The COVID-19 pandemic has caused difficulties for families, governments, and businesses across the globe in ways never imagined.
This has been especially evident for people living with type 1 diabetes receiving care in under resourced health systems. And yet, as if to meet the challenge, there has been an incredible surge in selfless acts of generosity on behalf of Life for a Child donors and volunteers across the world. These extraordinary acts of human kindness was equally unexpected and yet so desperately needed, with so many young lives hanging in the balance.
We’d like to share some stories of how local challenges caused by the Coronavirus pandemic are being overcome locally.
We are very encouraged by the situation in Costa Rica.
“The country is making at-risk patients a priority and currently even shipping their medicines to them to prevent them from going to the hospital and getting infected. Families have been given extra insulin for the next two months, and the community is supporting each other if there is an urgent need for support or extra supplies.” – Dani, T1International Global Advocate.
Democratic Republic of the Congo
In Ghana, people living with type 1, who are already at higher risk, need to pick up their supplies in person from hospitals that are epicenters for the spread of COVID-19. Their only alternative is to buy what they need from pharmacies where the cost of insulin is being pushed through the roof due to severe national shortages. Many young people are skipping their insulin doses because they are having serious difficulty accessing food and other essentials amidst the COVID-19 turmoil.

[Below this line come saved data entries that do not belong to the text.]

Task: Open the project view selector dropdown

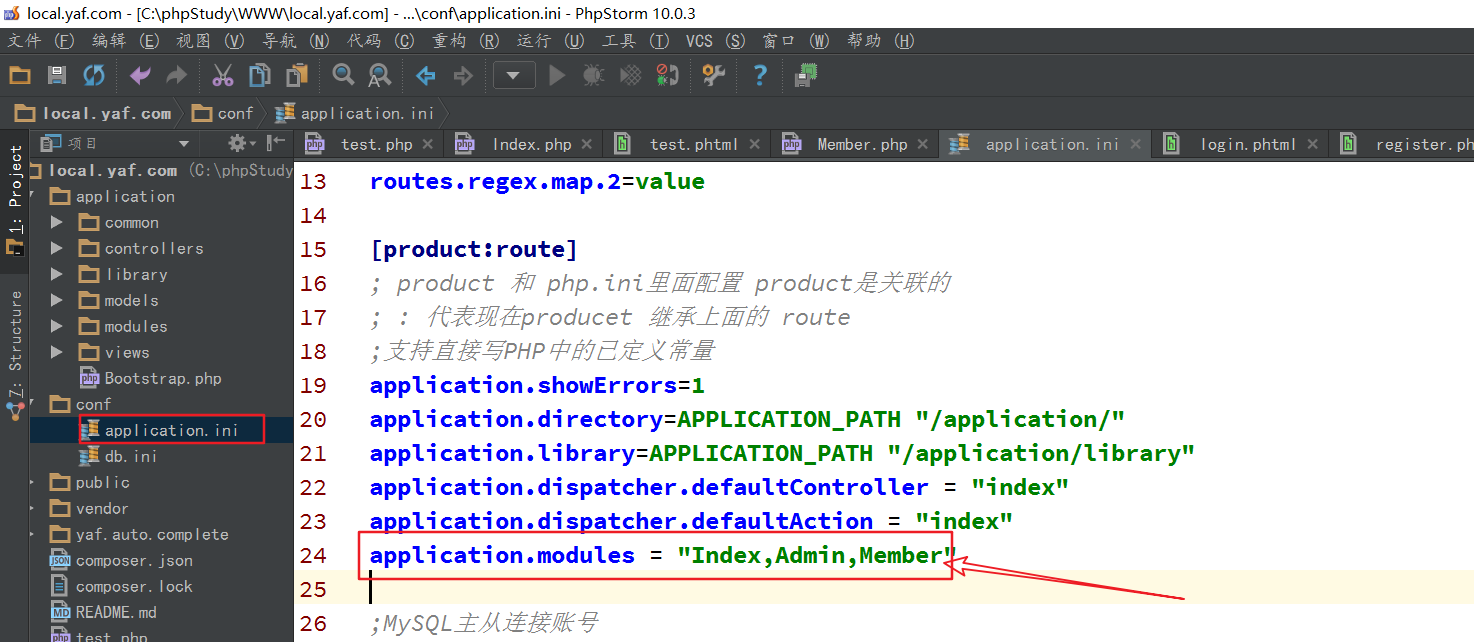Action: pyautogui.click(x=184, y=144)
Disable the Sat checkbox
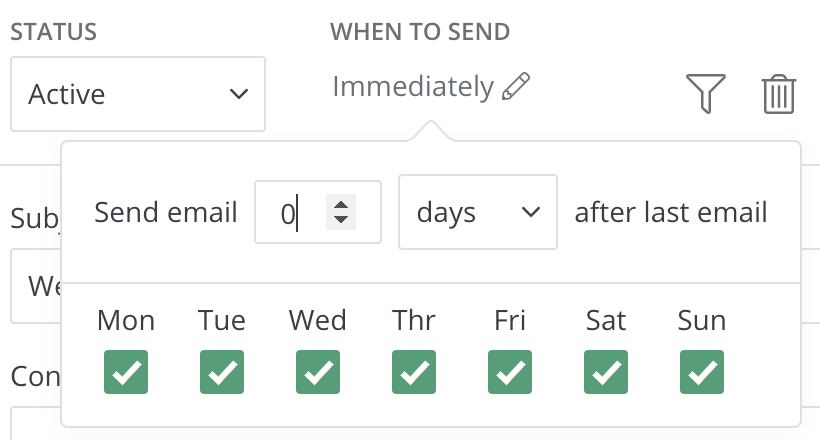The image size is (820, 440). click(606, 372)
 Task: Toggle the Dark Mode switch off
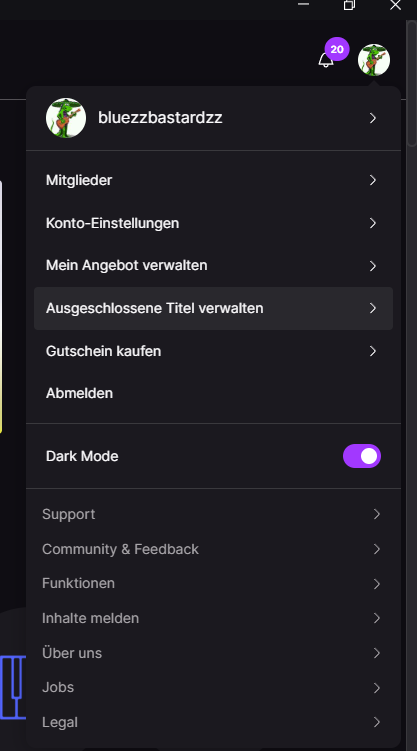click(362, 456)
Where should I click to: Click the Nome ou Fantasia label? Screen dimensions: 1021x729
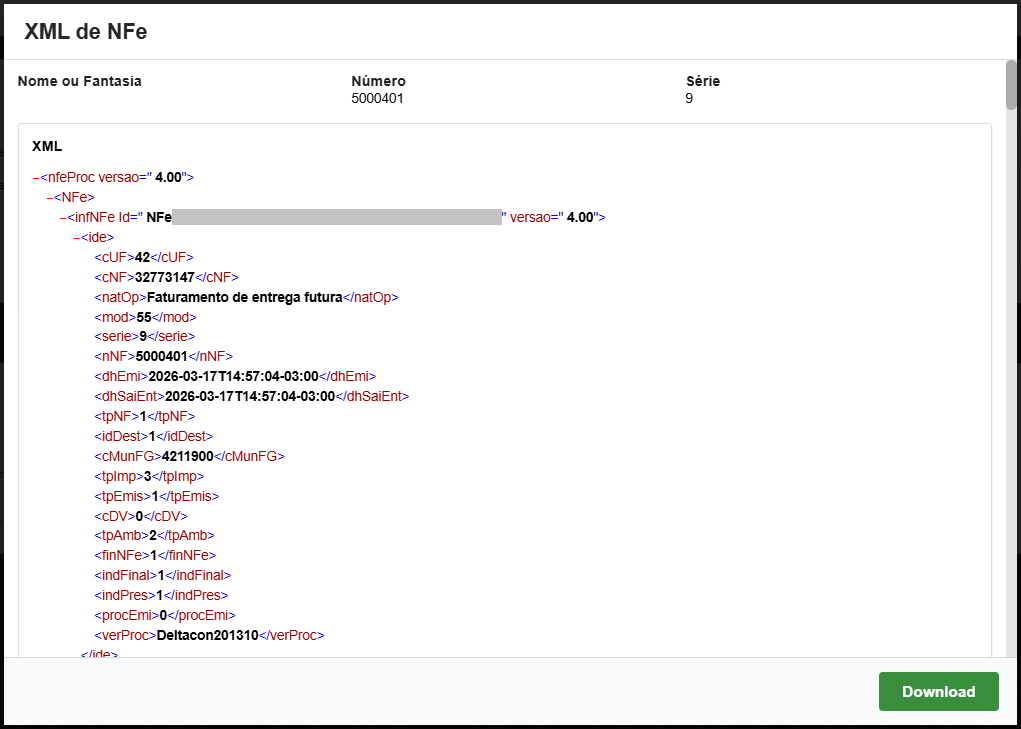point(79,81)
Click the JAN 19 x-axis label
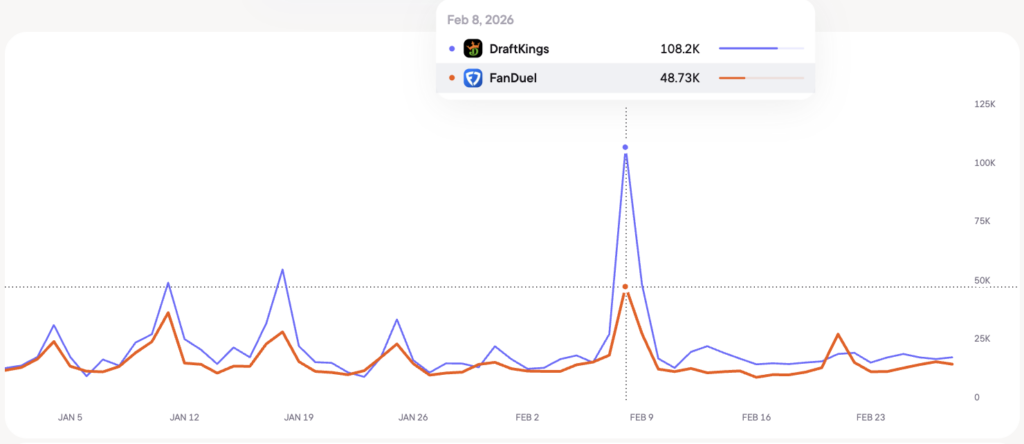This screenshot has width=1024, height=444. [299, 417]
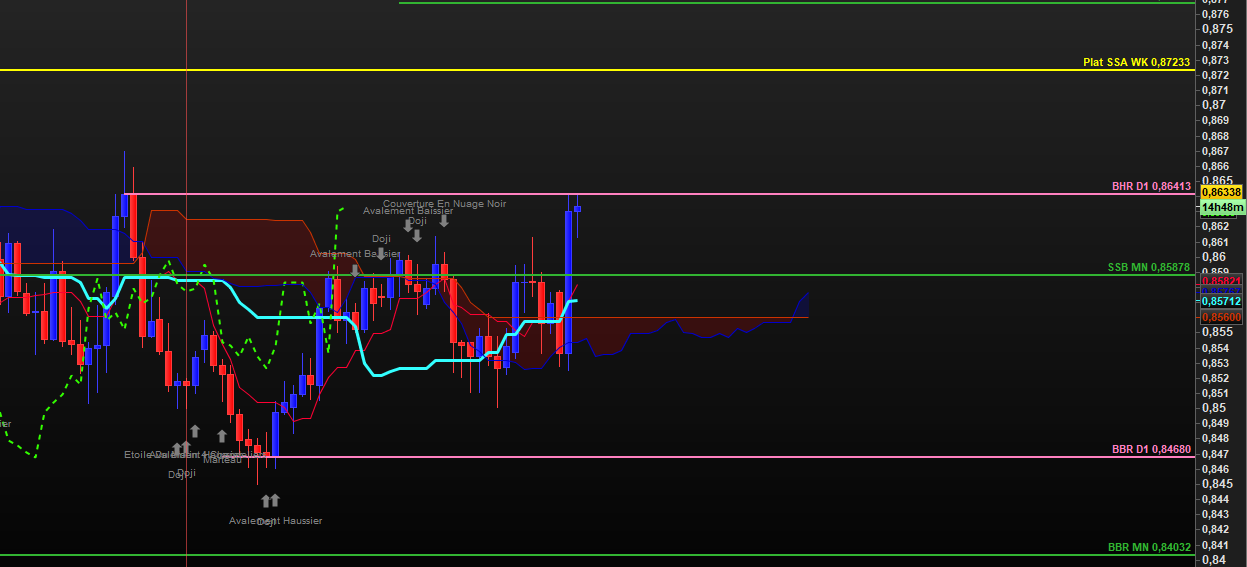Screen dimensions: 1247x567
Task: Select the Plat SSA WK 0,87233 label
Action: [x=1136, y=62]
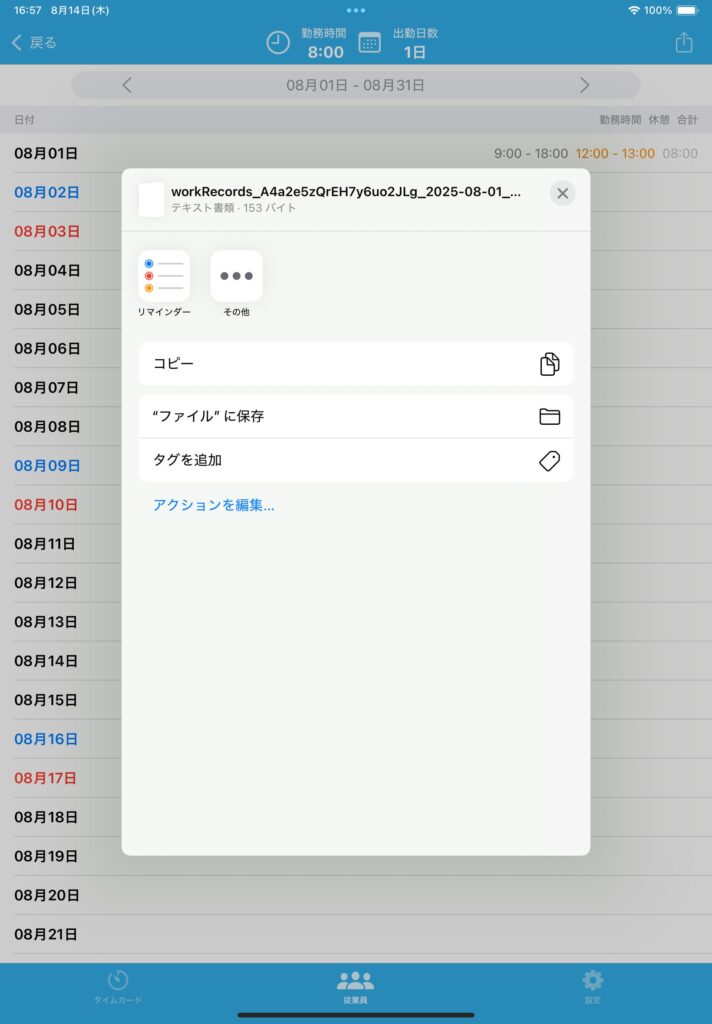
Task: Tap the calendar icon beside 出勤日数
Action: coord(370,43)
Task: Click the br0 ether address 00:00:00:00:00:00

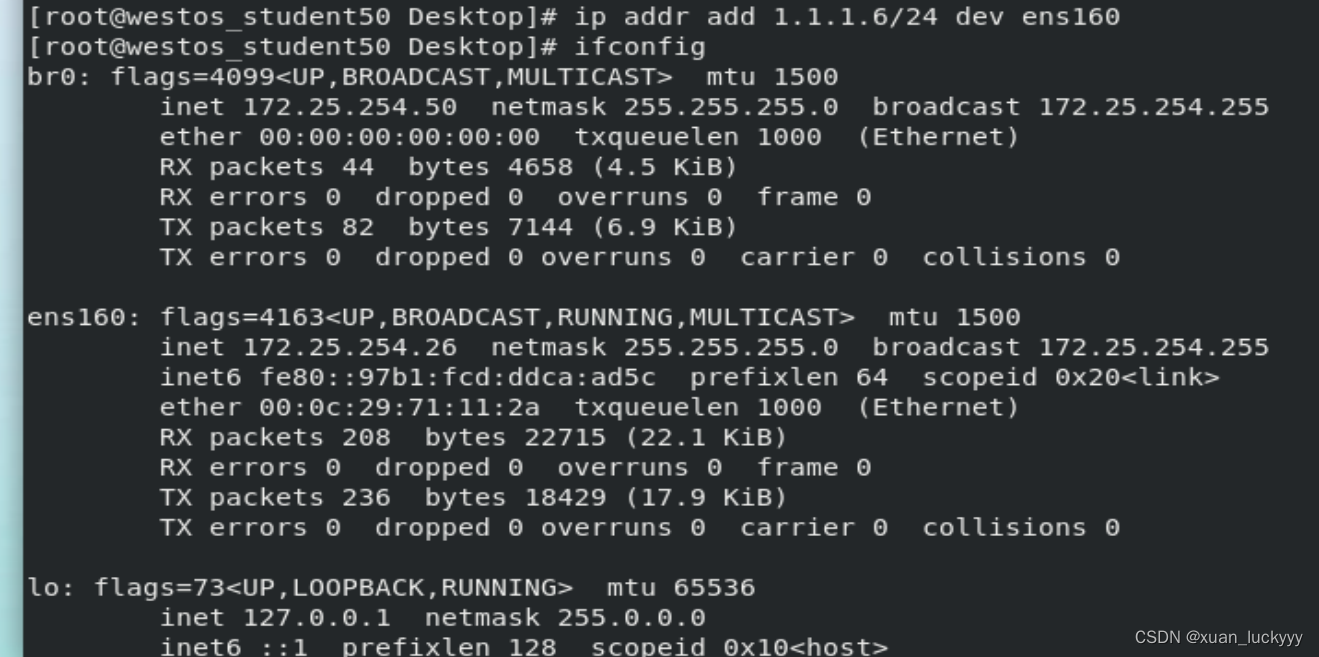Action: pos(399,137)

Life for a Child is sending funds to help provide for 1102 young people with type 1 diabetes in Ghana, which we hope will ease the burden on these families in the short term.
One of our partner centers in Guatemala has been home-delivering type 1 diabetes supplies to more than 150 families affected by lockdown measures. Unfortunately, they weren’t able to reach everyone and are still trying to find ways to overcome this under the impact of COVID-19.
“We were not remotely prepared for a crisis like this. Our doctors are being sent into battle without the minimum protection.” – Janina Argueta, Asociación Creciendo con Diabetes
Many diabetes clinics in Haiti are having trouble keeping their services open since so many young people are not able to attend the clinics due to the COVID-19 restrictions. There has also been a decrease in diabetes-related hospitalizations for young people, likely due to the economic impact COVID-19 is having on families who already struggle to afford transport and medical bills, and fear of contracting COVID-19 itself.
To help the type 1 community throughout the COVID-19 crisis, one of our partner centers in Haiti is training young leaders with type 1 through supervised social work in the community. They will deliver insulin to those in need and distribute diabetes resources and food packs to help prevent complications.
Kota, India, is in a state of severe lockdown where whole communities are barricaded into zones. In the middle of one of these “red zones”, Puneet ran out of insulin and strips and was completely cut off from accessing any supplies. Life for a Child was able to supply 2 months’ worth of insulin and supplies to Puneet’s doctor, Dr. G.D. Ramchandani, but he was unable to retrieve them due to the restrictions.
With special permission from the local authorities, the doctor’s own son, Raunak, travelled in scorching heat across the locked-down city to the gates of Puneet’s zone. Under the supervision of armed guards, Raunak was able to pass the supplies through the barricade to Puneet.
In the midst of the COVID-19 lockdown, reduction in public transport is making it difficult for those in remote areas to obtain supplies from hospitals or clinics. Life for a Child has managed to facilitate the distribution of insulin to local health centers in an attempt to minimize the need for travel.
In a creative use of technology, a WhatsApp group has been created in Rwanda to help collect funds for those who are most vulnerable. The group also functions as a support network, connecting young people living with type 1.
Life for a Child supports 100 young people living with type 1 diabetes cared for by the Diabetes Association of Sri Lanka. These children and adolescents mostly come from very poor families and so the insulin, meters and strips, education and medical guidance we provide is critical. Many families could not afford these expenses without our support.
On 20th March 2020, the Sri Lankan government imposed an island-wide lockdown. The government health system then became very short of insulin. Two IDF young leaders in diabetes, Vikasith and Dinuka, as well as a small team of volunteers, took it upon themselves to deliver essential type 1 diabetes supplies to over 100 young people all over the country.
The Sonia Nabeta Foundation has joined forces with a motorcycle taxi company to deliver insulin and supplies to young people with type 1 in Central, Eastern, and Northern Uganda during the COVID-19 lockdown. Health centers in Kampala are using app technology to monitor insulin stock levels in clinics.
“I have had to reduce my insulin dose because I cannot get any insulin here in this rural area. I am not supposed to travel to cities to risk my health, but I am risking my health by staying here without insulin. It is incredibly stressful on top of the challenges I already face accessing and affording my insulin.” – Johnpeter, T1International Global Advocate.